Scientist rallies behind Genetic Concern in build-up to GM debate

One of the most prominent scientists against genetically-modified
foods is to provide his expertise to the Irish campaign group,
Genetic Concern, in the run-up to the second of a series of
national debates on GM food policy. Prof Joe Cummins, of the
University of Western Ontario, who is against GM foods both on
environmental and human health grounds, is also to address a
number of public meetings in Ireland prior to the debate staged
by the Minister for the Environment, Mr Dempsey, on June 3rd.
Irish policy on the testing and development of GM crops is to be
finalised after an independent chairing panel reports on the
debates. Prof Cummins is one of 22 widely-published scientists
who backed the controversial research on GM potatoes by Dr Arpad
Pusztai which suggested they could damage the immune systems of
rats.

The professor of genetics is an authority on "viral promoters",
tiny components which trigger genetic activity and are used to
make genetically- modified organisms (GMOs), and in turn GM
crops. He has grave reservations about "Bt toxin" - used as
insecticide in some crops. It is generated by the bacillus
thuringiensis bacterium, and the gene triggering its production
has been incorporated into GM maize and corn grown mainly in the
US. Prof Cummins's intervention comes as it was reported that the
British Medical Association is to tell the British government too
little is known about the long-term effects of eating GM food to
guarantee its safety. The BMA position, to be outlined in a
report to be published tomorrow, concludes GM crops are a
potential threat to human health and the environment, according
to the In- dependent on Sunday. This contrasts with the verdict
of the Food Safety Authority of Ireland report, which found
current GM foods on the market were not a risk to human health.

Meanwhile, Genetic Concern has questioned the FSAI's independence
as all it had done in relation to GM foods, it claimed, was
"evaluate the research carried out by the industry itself". There
had been little or no independent testing of GM foods, while the
document issued by the FSAI failed to reflect the extent of
division among scientists on their safety, it added.

A Genetic Concern spokesman, Mr Quentin Gargan, said: "This
technology is being driven by large multinationals who carry out
their own research. What the FSAI subcommittee has done is take
that research and approve it." GM-crop trials were little more
than efficacy tests, he said. Accordingly, if one did not look in
the right place for potential problems, one was unlikely to find
them. In such circumstances, he questioned how long it would be
before there would be "the same embarrassing U-turn on genetic
engineering as we had with BSE, DDT and many other instances
where science failed to detect potential problems".

Genetic Concern added that concerns about the vetting of GM food
contained in the main FSAI report were not articulated in a
leaflet aimed at consumers.

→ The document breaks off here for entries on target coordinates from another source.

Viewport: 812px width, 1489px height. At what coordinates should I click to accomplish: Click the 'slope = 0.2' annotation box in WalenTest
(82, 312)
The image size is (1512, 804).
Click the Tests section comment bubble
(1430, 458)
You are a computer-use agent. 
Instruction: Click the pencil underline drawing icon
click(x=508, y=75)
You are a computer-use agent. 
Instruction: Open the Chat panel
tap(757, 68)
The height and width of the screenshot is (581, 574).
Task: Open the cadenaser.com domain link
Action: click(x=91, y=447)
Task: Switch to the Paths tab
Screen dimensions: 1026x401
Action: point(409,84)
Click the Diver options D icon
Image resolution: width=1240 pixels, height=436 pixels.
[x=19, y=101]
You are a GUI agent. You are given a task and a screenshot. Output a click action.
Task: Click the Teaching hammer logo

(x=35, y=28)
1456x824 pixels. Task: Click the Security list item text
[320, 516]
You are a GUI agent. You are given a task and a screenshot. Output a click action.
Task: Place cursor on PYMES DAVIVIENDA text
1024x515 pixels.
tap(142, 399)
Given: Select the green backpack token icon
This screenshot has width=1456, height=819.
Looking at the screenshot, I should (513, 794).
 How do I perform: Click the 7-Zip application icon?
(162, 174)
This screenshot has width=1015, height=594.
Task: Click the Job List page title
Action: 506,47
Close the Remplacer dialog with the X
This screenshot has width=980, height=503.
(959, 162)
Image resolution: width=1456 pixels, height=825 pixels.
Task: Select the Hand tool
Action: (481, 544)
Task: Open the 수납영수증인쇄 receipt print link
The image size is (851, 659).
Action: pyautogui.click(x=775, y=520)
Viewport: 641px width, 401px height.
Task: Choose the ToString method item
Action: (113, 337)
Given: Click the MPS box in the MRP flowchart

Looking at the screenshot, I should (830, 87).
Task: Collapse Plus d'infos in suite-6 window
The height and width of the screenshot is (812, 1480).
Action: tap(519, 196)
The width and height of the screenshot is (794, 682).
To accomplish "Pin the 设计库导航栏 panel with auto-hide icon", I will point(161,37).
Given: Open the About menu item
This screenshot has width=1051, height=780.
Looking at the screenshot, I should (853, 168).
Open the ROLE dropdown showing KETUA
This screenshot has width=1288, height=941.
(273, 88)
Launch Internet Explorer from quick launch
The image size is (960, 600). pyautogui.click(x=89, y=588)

The FSAI expert group had noted in
its report that "while protein sequence databases homology data
is useful for assessing allergenicity and toxicity potential,
there is still a need for notifiers (developers of GMOs) to carry
out toxicological and allergenicity testing on animals". Mr
Gargan added: "Thalidomide has proven that animal testing is
inadequate and presents unnecessary cruelty at a time when public
opinion is seeking cruelty-free alternatives. Testing must be
carried out on humans, as happens with medicines."